Le cas obligatoire
Au Luxembourg, les entités qui déclarent au titre de la Circulaire CSSF 18/698, d’AIFMD, d’EU EMIR Refit et d’EU MiFIR, sous la supervision de la Commission de Surveillance du Secteur Financier (CSSF), doivent détenir un LEI valide. Pour elles, la question n’est pas de savoir s’il faut un LEI, mais quand l’obtenir.
Le cas volontaire
Au-delà de toute obligation, un LEI constitue une identité mondialement reconnue et vérifiable de manière indépendante.

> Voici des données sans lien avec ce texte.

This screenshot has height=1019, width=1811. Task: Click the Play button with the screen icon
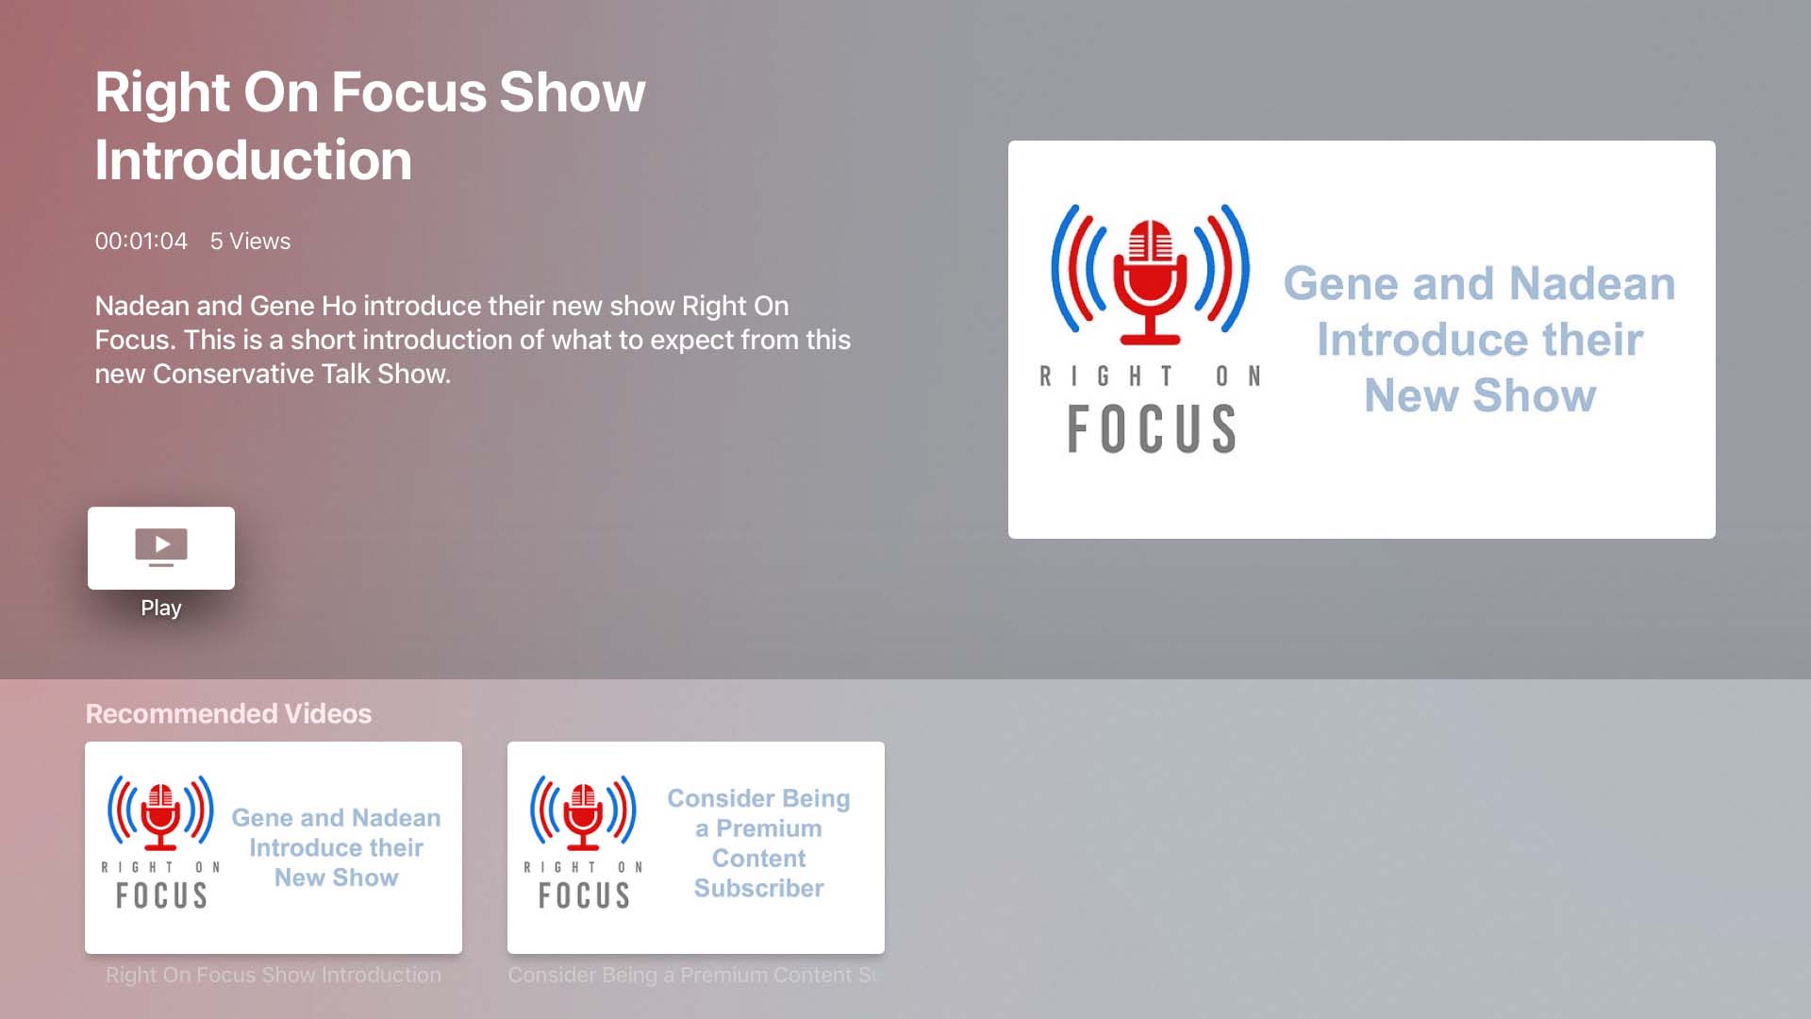[161, 548]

Il accélère l’intégration bancaire et les contrôles KYC au Luxembourg, répond aux attentes des contreparties étrangères et renforce le signal de transparence, une valeur qui existe avec ou sans exigence réglementaire.
Qui devrait en envisager un
Les SICAV, FCP, RAIF, SIF et SOPARFI luxembourgeois, les sociétés de gestion, les ManCos et les AIFM, ainsi que tout exportateur luxembourgeois, groupe ou véhicule ad hoc (SPV) faisant face à des banques ou à des contreparties à l’étranger.
Conclusion pratique
L’obligation réglementaire vous indique que vous devez avoir un LEI ; l’intérêt commercial vous explique pourquoi vous devriez en vouloir un dans tous les cas.
Points clés à retenir
• Obligatoire pour les entités déclarantes au titre de la Circulaire CSSF 18/698, d’AIFMD, d’EU EMIR Refit et d’EU MiFIR.
• Précieux volontairement comme signal de confiance mondial.
• Accélère l’intégration bancaire et les opérations transfrontalières.
• Un seul LEI fonctionne sur tous les marchés.